** BEGIN Selected passage **

Machine Learning En Plein Air: Building accessible tools for artists
May 28, 2018
by Cristóbal Valenzuela
Machine Learning En Plein Air: Building accessible tools for artists

[HISTORICAL NOTE: This post contains the first public announcement of Runway, dating back to 2018. We've maintained its original content to provide context on our company's origins.]

A short story in two parts.

As an artist and a newcomer to the field of machine learning, I am both fascinated by what the technology can achieve and somewhat overwhelmed by its complexity. Nevertheless, while exploring ML’s creative uses and considering its potential applications, I found a helpful historical parallel that helped me make sense of what's to come. This inspiration stems from the explosion of creative innovation unleashed in the mid-1800s with the introduction of a new tool: the collapsible paint tube. Suddenly, artistic experimentation became accessible to creative individuals who had previously been shut out due to their lack of training and connection to master craftsmen, ushering in a major revolution in art and opening the doors for modern art. This time, it feels very similar. AI is a new paint tube that will unleash unprecedented crative potential. As Mark Twain once said: “History never repeats itself, but it does often rhyme."

Part One: Painting outside

Until the mid-seventeenth century, at least in France, painting techniques and procedures were developed and disseminated in a somewhat secretive, cult-like manner, being passed down through generations of elite artists. Groups of master painters tightly controlled access to the craft, instructing their apprentices through esoteric writings, some even dubbed “Books of Secrets”¹, which were available exclusively to a select few. One such elusive text was “Les secrets de reverend Alexis Piemontois.” It offered guidance on various topics, including crucial instructions on how a painter should prepare their pigments.

** END Selected passage **
** BEGIN Records **

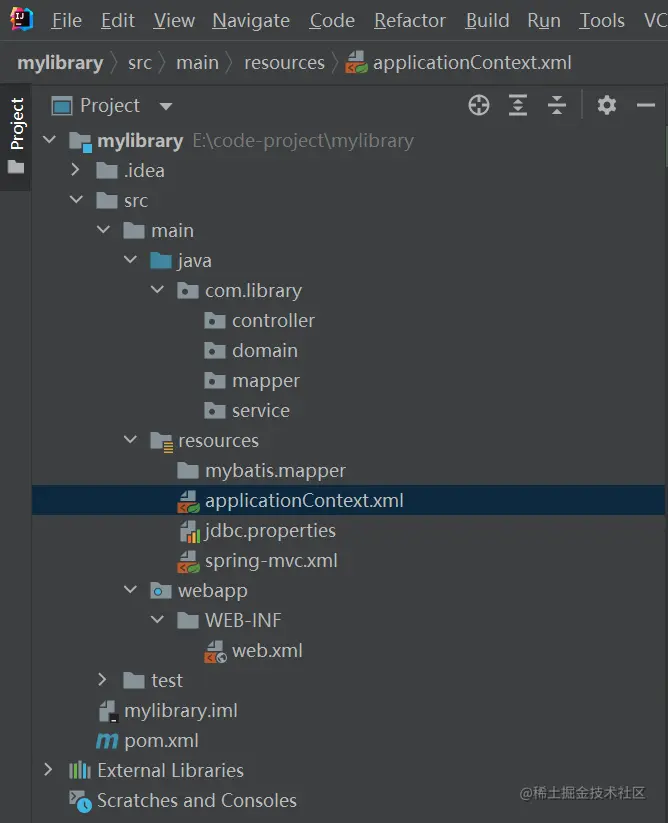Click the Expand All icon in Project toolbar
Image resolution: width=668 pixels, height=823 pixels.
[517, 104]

** END Records **
** BEGIN Records **

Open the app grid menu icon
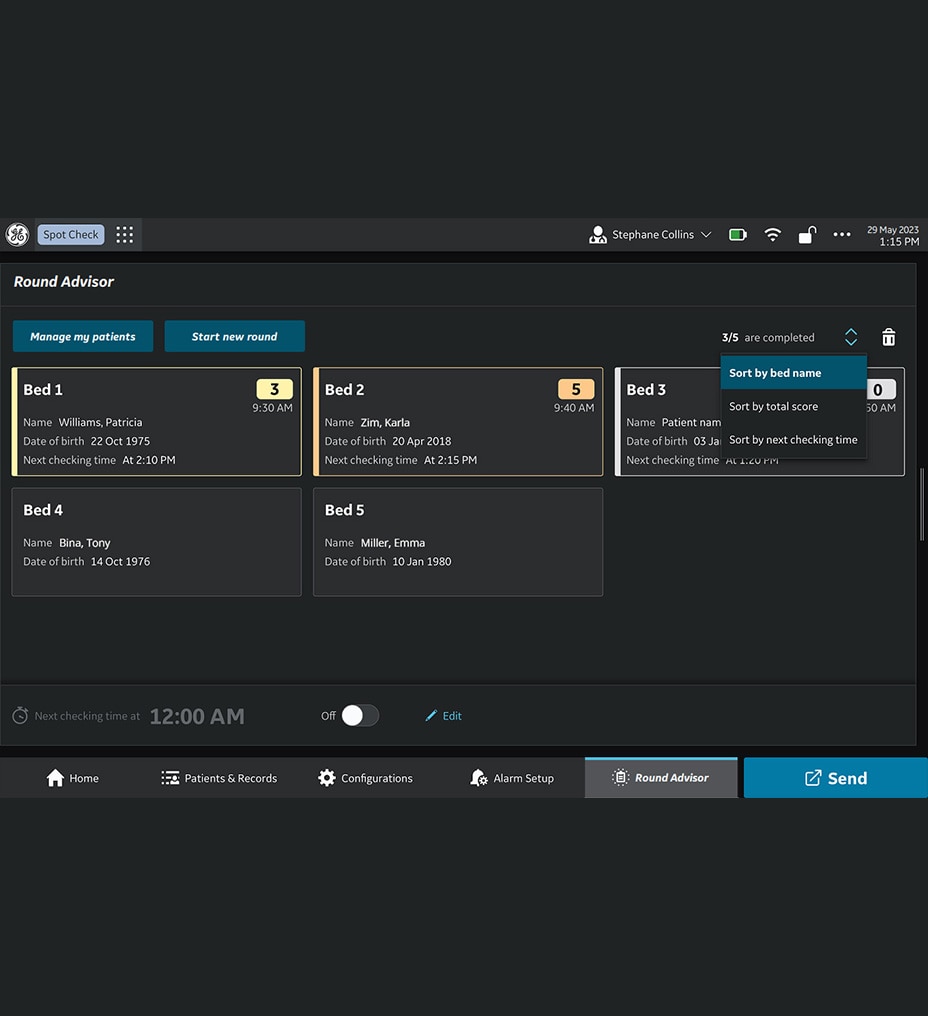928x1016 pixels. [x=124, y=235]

** END Records **

Complete the following:
a) In the post about accessible tools for artists, which tool introduced in the mid-1800s serves as the historical parallel for AI?
b) From the post about accessible tools for artists, reproduce verbatim the part that opens with the words containing "Part One: Painting" and closes with "prepare their pigments.".
The data were taken from a separate source.

Responses in order:
a) The collapsible paint tube.

b)
Part One: Painting outside

Until the mid-seventeenth century, at least in France, painting techniques and procedures were developed and disseminated in a somewhat secretive, cult-like manner, being passed down through generations of elite artists. Groups of master painters tightly controlled access to the craft, instructing their apprentices through esoteric writings, some even dubbed “Books of Secrets”¹, which were available exclusively to a select few. One such elusive text was “Les secrets de reverend Alexis Piemontois.” It offered guidance on various topics, including crucial instructions on how a painter should prepare their pigments.